Write out the listing below from the line containing "Given: Open the" to its last line, unaltered, ends included.
---------- LISTED ENTRIES
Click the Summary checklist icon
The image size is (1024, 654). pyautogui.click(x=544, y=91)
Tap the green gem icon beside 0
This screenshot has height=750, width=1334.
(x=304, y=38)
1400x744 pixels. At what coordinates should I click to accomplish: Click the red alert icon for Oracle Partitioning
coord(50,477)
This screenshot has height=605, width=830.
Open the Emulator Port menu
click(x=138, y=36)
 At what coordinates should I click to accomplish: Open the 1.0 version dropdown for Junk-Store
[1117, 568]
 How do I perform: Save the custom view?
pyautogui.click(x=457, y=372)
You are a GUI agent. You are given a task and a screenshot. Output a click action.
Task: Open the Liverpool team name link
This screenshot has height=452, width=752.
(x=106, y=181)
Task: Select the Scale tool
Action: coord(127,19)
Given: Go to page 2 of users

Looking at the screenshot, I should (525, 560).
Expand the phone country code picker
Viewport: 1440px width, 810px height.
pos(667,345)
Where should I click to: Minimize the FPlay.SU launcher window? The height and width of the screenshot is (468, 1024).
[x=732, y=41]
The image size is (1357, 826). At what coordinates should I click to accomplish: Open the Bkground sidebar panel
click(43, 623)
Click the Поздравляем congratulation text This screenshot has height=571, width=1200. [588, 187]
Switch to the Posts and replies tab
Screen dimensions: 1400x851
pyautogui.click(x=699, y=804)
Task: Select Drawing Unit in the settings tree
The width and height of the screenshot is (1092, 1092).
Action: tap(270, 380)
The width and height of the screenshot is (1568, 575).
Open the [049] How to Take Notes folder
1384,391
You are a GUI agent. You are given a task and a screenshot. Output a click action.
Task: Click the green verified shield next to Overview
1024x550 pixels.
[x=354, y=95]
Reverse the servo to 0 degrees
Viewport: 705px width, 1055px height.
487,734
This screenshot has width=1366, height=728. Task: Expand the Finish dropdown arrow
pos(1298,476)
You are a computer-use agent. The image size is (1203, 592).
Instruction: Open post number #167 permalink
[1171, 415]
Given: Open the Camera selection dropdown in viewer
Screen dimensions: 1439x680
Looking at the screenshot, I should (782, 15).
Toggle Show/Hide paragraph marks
--------------------
RESPONSE ::
Given: Open the Camera selection dropdown in viewer
Screen dimensions: 1439x680
Looking at the screenshot, I should (782, 15).
Toggle Show/Hide paragraph marks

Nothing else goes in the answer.